What really inspires me is seeing tangible, real steps forward and things being built or prototyped. One of the things I really appreciate about Microsoft is that it’s filled with people who very much want to get in and build, and try, and explore, and prototype – it’s very much a hands-on place. It also has a breadth of technologies, the ability to impact millions of users, and smart people to help make it happen.

 

When he made the jump to Microsoft speech in 2009, Larry says Microsoft was consolidating all of its speech technologies into one group. He said a lot of work had already taken place in creating and applying “machine learning” speech algorithms – that is, the ability for machines to learn on their own, based on experience that is provided in the form of data. But the key opportunity still in front of Microsoft was in more effectively leveraging the vast quantities of logged data from the many millions of daily customer interactions. By unifying Microsoft’s speech efforts, combined with Cloud computing, Bing and more recently XBox Kinect, the group accelerated its efforts to drive all of these sources of data through the speech machine learning algorithms.

Larry explains:

 

“Our speech recognition technology lives in the cloud, so we’re able to do rapid iterations and real-time updates in response to feedback. On top of that, we have the virtually unlimited compute power in our data centers and millions of customers who are using our products. So whenever someone uses voice search or voice recognition in Kinect, it turns into this continuous feedback loop.”

speechdevices

 

That’s a big change from earlier work on speech which saw black box devices that could recognize a certain set of commands but with no ability to adapt or feedback based on usage.
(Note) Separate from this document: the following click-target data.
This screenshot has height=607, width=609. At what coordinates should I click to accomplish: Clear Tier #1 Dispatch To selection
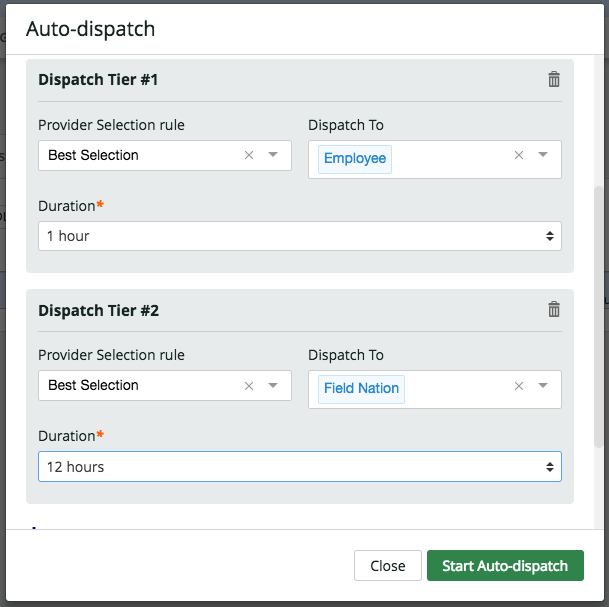[519, 155]
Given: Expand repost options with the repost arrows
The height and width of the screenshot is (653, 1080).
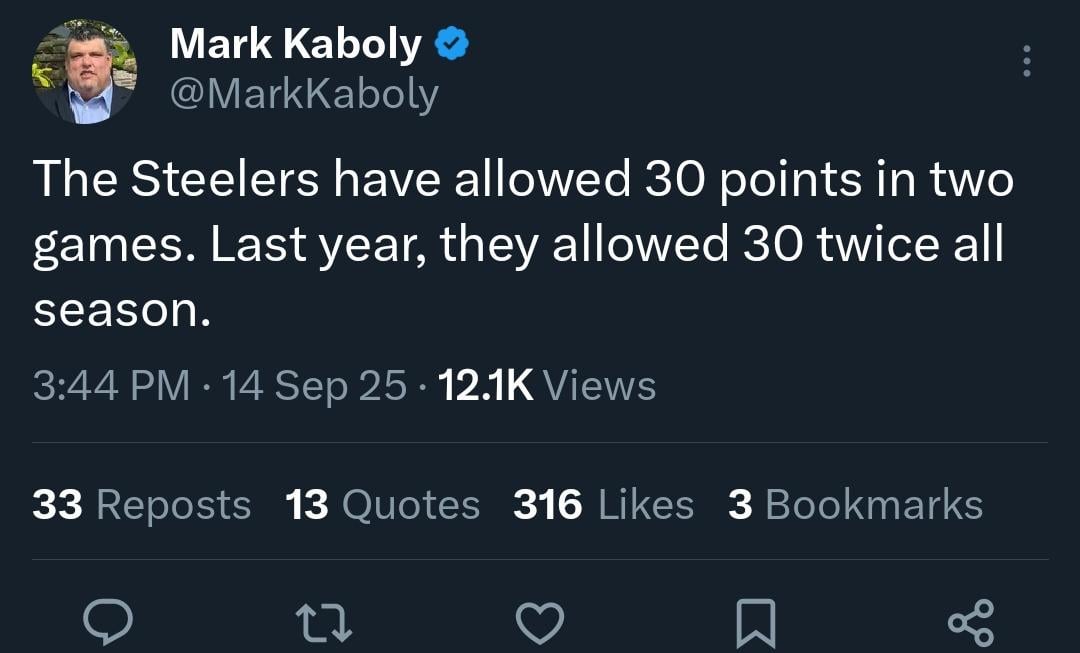Looking at the screenshot, I should point(324,622).
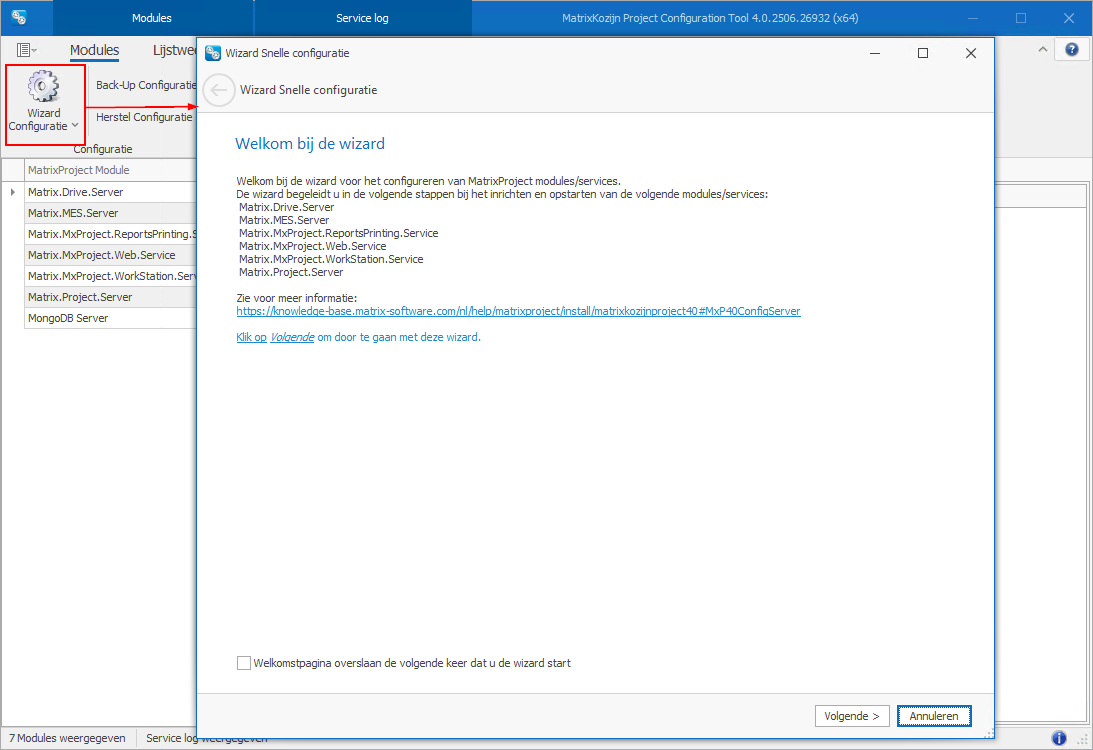Click the wizard dialog's title bar icon
1093x750 pixels.
213,53
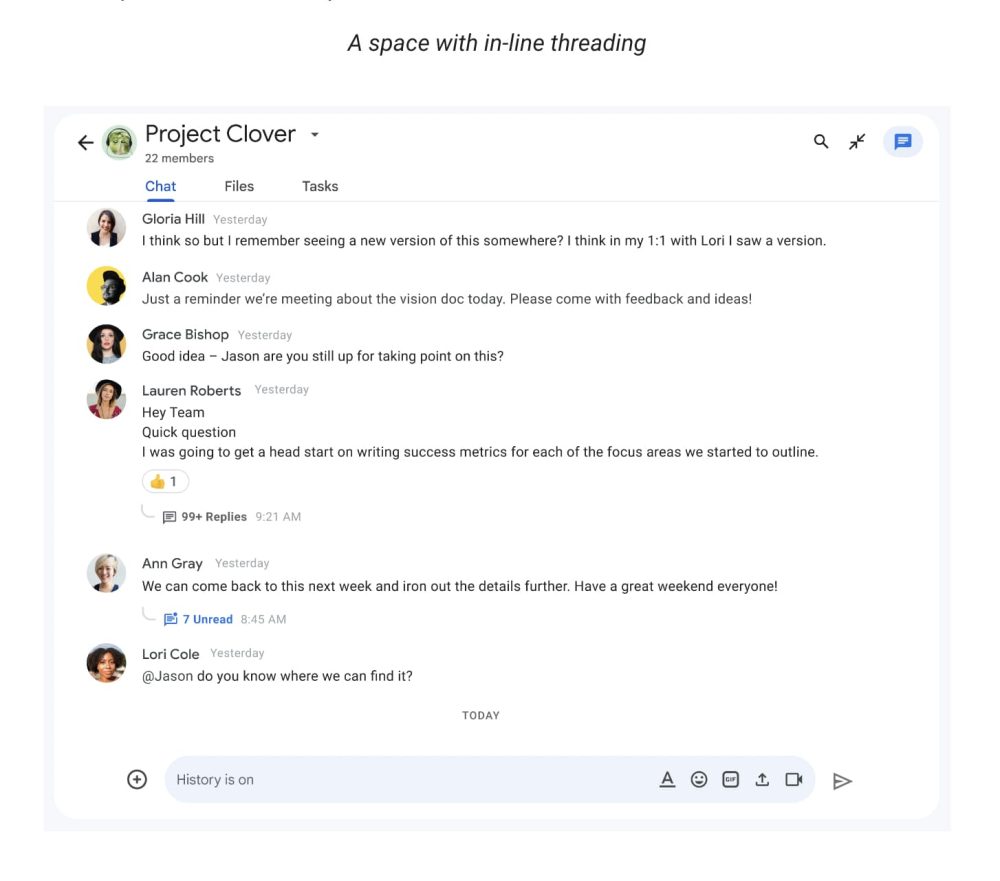1000x881 pixels.
Task: Switch to the Tasks tab
Action: pos(320,186)
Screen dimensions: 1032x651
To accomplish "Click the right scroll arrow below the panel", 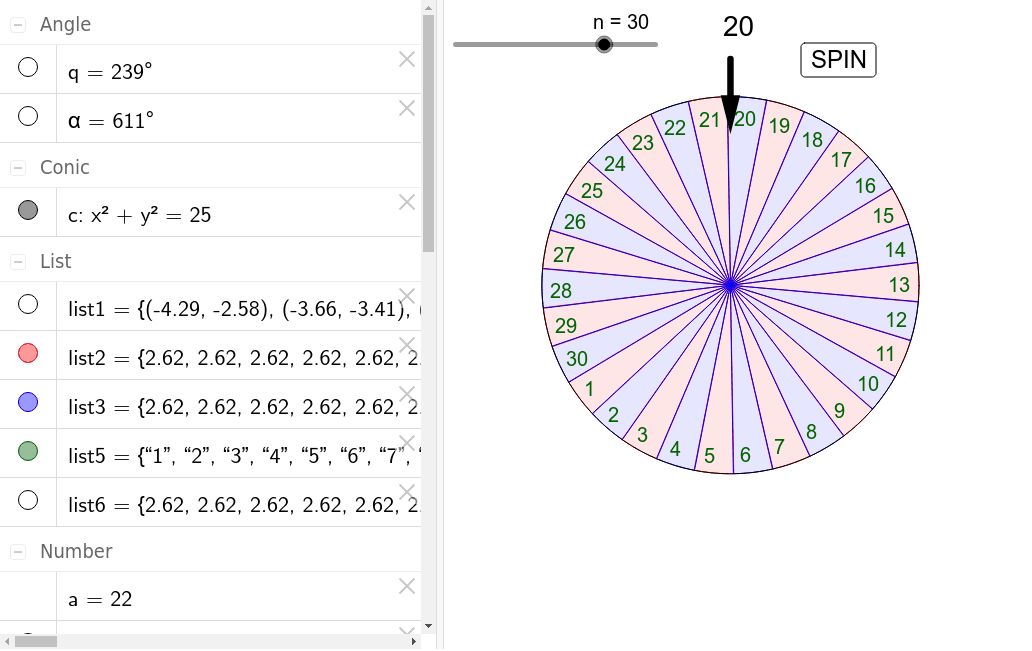I will [413, 641].
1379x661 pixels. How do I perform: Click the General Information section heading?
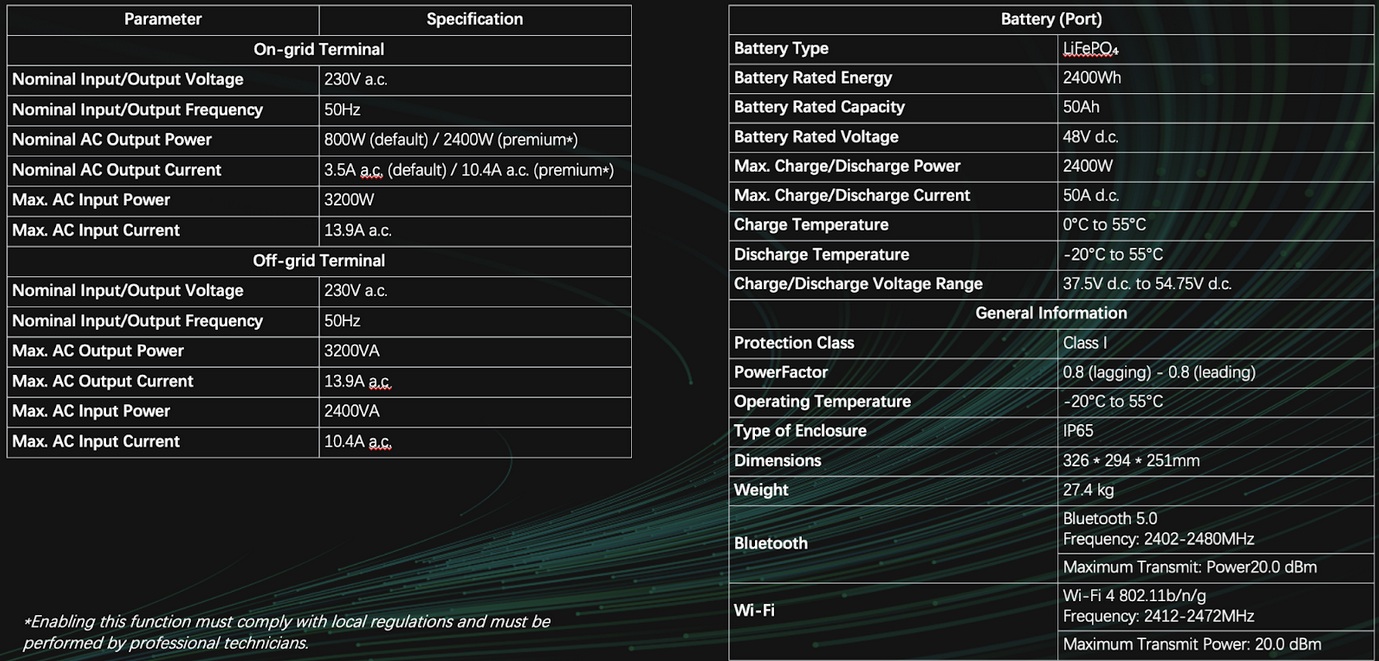point(1051,313)
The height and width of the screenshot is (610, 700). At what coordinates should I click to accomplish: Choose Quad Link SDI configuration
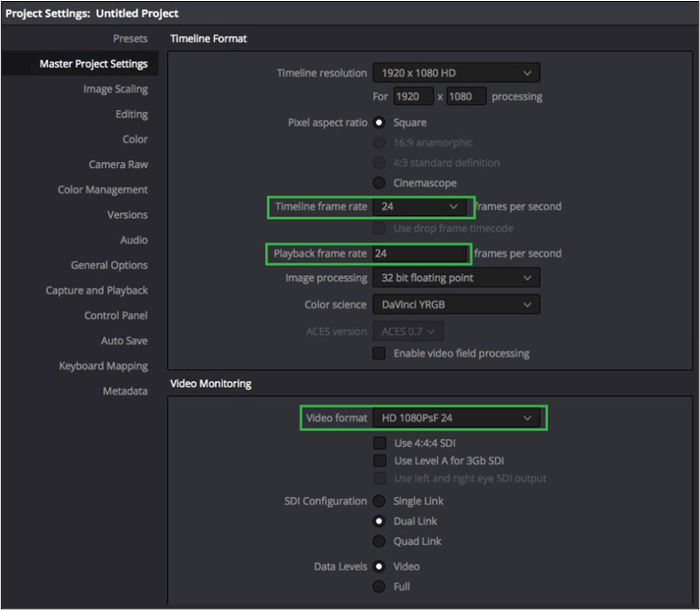tap(380, 541)
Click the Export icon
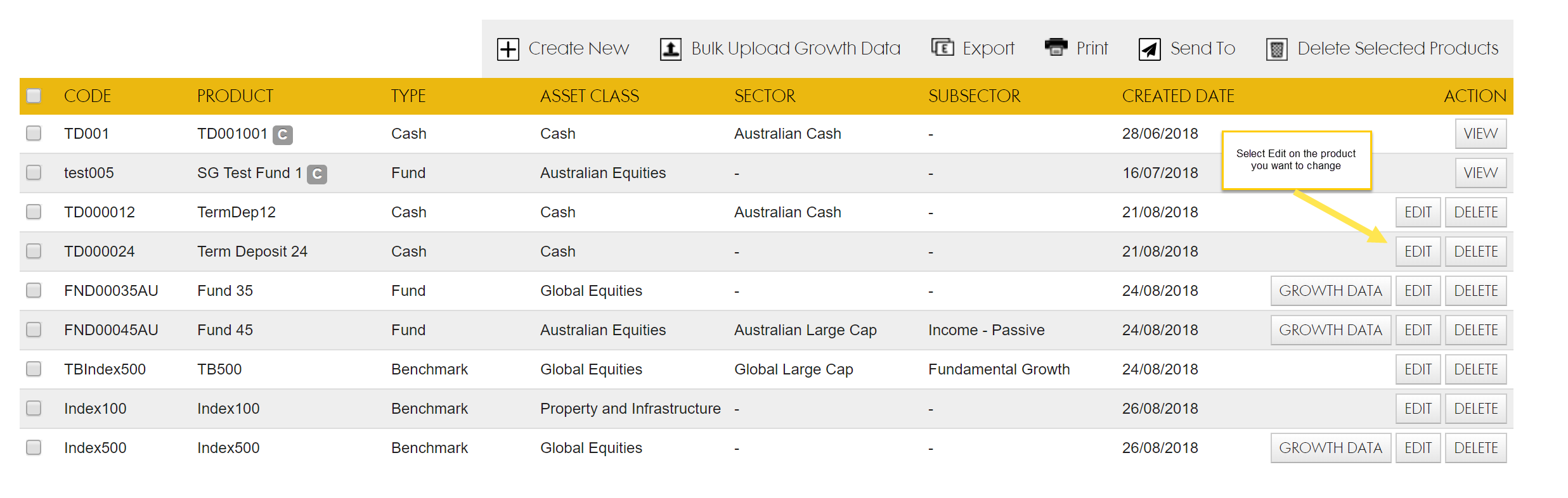The width and height of the screenshot is (1568, 498). coord(942,48)
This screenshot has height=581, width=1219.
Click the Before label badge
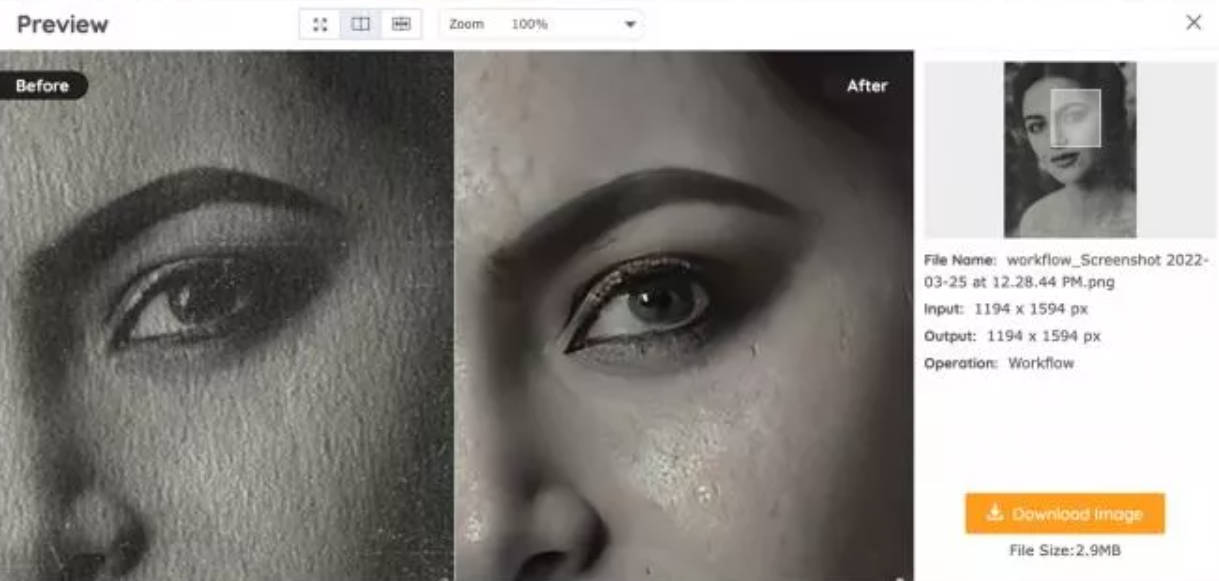[x=42, y=86]
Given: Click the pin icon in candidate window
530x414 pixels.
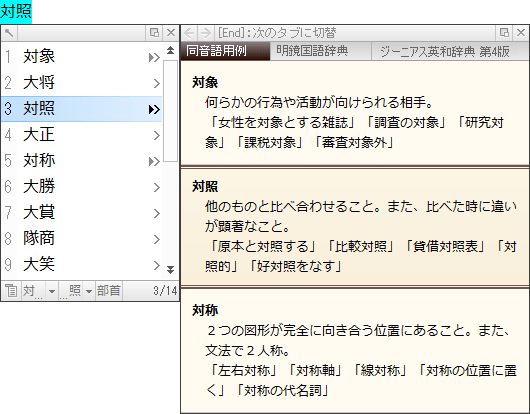Looking at the screenshot, I should point(9,33).
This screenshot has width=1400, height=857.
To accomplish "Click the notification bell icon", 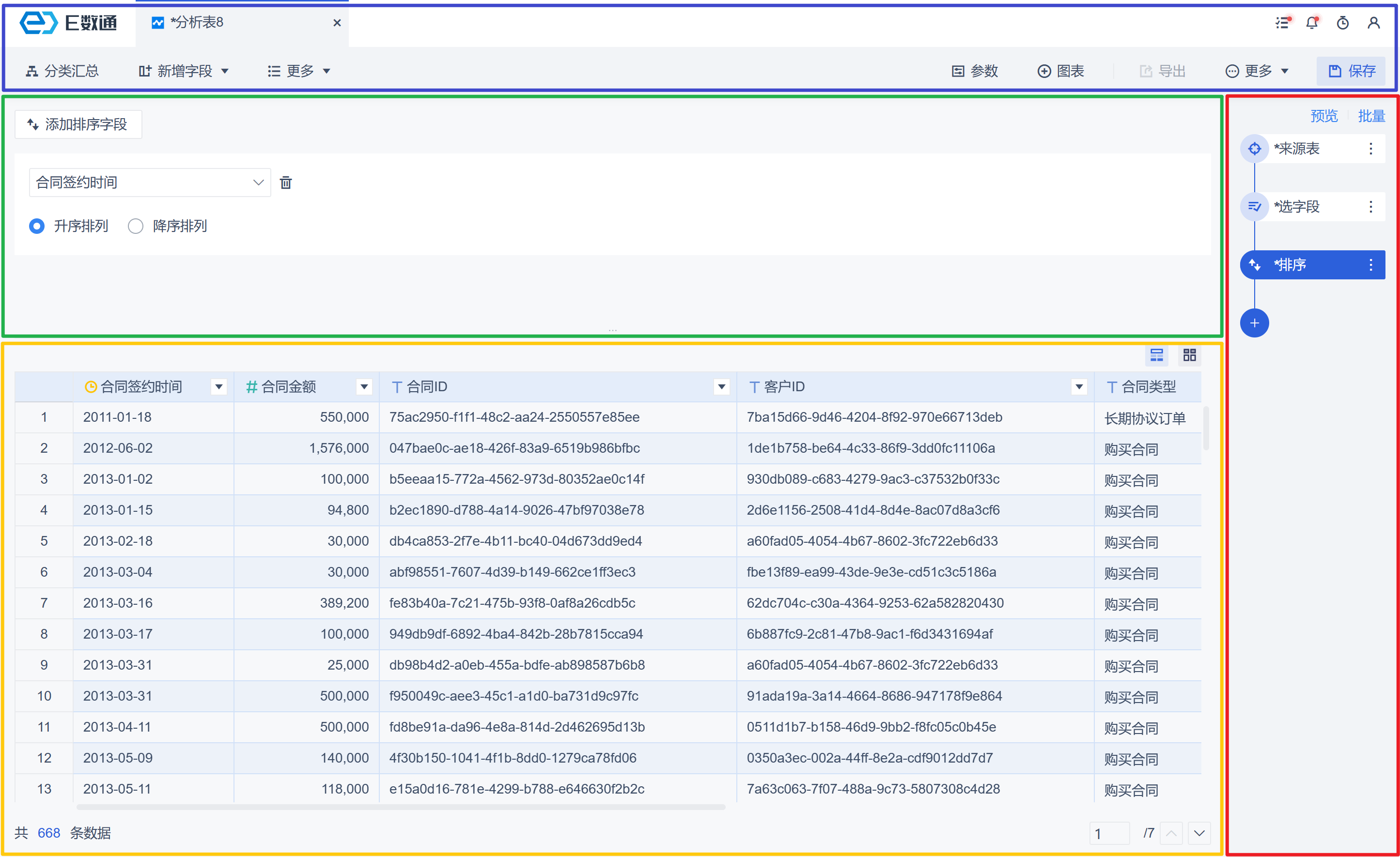I will pos(1312,23).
Larry was also quick to highlight the potential when you combine speech with other modes of interaction – such as gestures and body movements – and with other devices:

 

“With the combination of speech, gestures, machine learning and the cloud, and with having all these devices that are interconnected, you begin seeing bigger opportunities. You can begin climbing up the stack from doing recognition to actual understanding of what a person is talking about and their intent because you can identify the context of a situation: where you are, what you were just saying and what, or to whom, you were gesturing.”

 

It reminded me of the talk Ivan Tashev recently gave at MIX11 on the potential for mixed mode interaction. As you think about how we operate as humans, this makes a ton of sense. We may point to a map and say “I want to go there” – using touch and speech together. That type of interaction can be replicated digitally delivering a more natural user interface. Of course there are other input modalities that can contribute here – vision is another obvious one.

My final question to Larry focused on how speech shows up across the Microsoft product range – I asked if it was right to think about it as an ingredient in many Microsoft products rather than a product on its own. Larry agreed:

 

“When you separate speech out as an island, you lose the benefit of coupling things like acoustic search with traditional search. When you start thinking about speech as an integrated part of the overall user experience, it becomes almost invisible which I think is a wonderful thing”

 

Larry says that having all these capabilities makes it much easier to solve problems, to the point that it sometimes feels like they’re “cheating.” :)

That might explain why he’s so bullish about the future.